The practical problem concerns various scenarios in which a non-native speaker (e.g., a tourist or an exchange student) faces difficulties to understand a text due to the limited command of a specialised vocabulary (e.g., the terminology of gastronomy).
Often, relying on (machine) translation is not optimal since, for a number of terms, no translation exists at all. In such a scenario, an alternative solution becomes necessary: displaying the definition/description of the term (e.g., a menu entry, such as strozzapreti or quinto quarto), in Italian or another language (English or the user’s native language).
Producing and organising in-domain multilingual corpora: acquisition of comparable in-domain texts in both Italian and English (e.g., gastronomic tradition,restaurant menus). The datasets will be organised with the help of one or more automatic models for the extraction and classification of the texts.
[project GastRoWiki and ongoing internships]

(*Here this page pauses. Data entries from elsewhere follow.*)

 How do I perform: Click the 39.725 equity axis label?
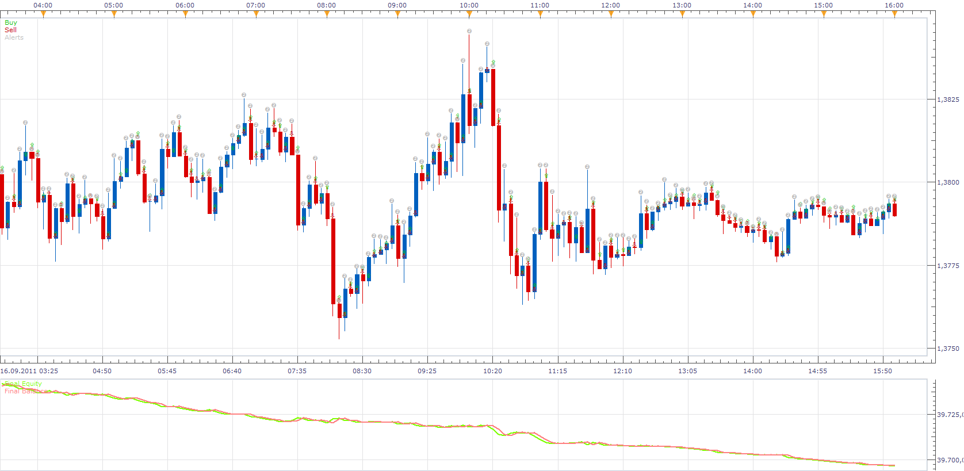(x=950, y=415)
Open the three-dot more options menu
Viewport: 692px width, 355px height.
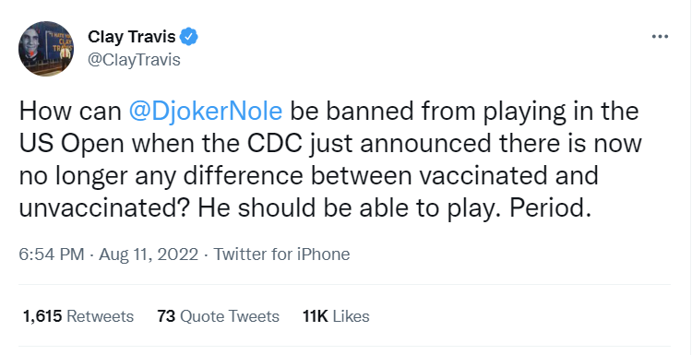coord(660,37)
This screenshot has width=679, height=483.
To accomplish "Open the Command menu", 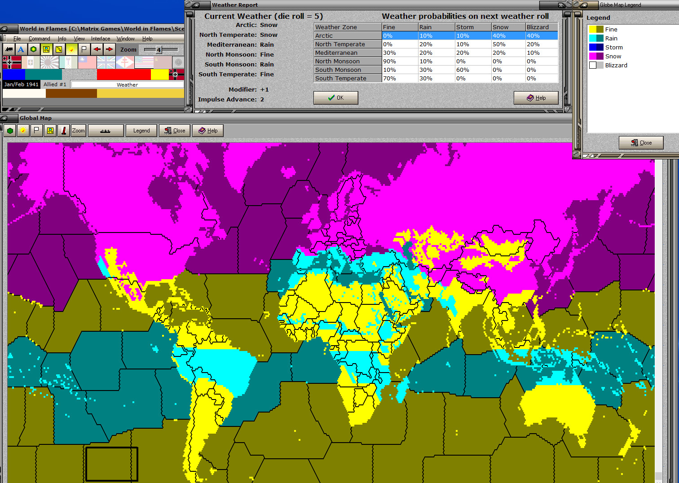I will (x=39, y=39).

Developing supervised models to assess the (inter-)comprehensibility of a text and the feasibility of producing a correct translation out of it.
[continuing the work of Fernicola F.]
Development of supervised models for the retrieval of multilingual definitions in order to explain complex/specific/untranslatable terms from the source culture/language.
[continuing the work of Martinelli M.]
We're showcasing an interface prototype to acquire texts and return an “enriched” version, including the definitions for the automatically spotted untranslatable terms.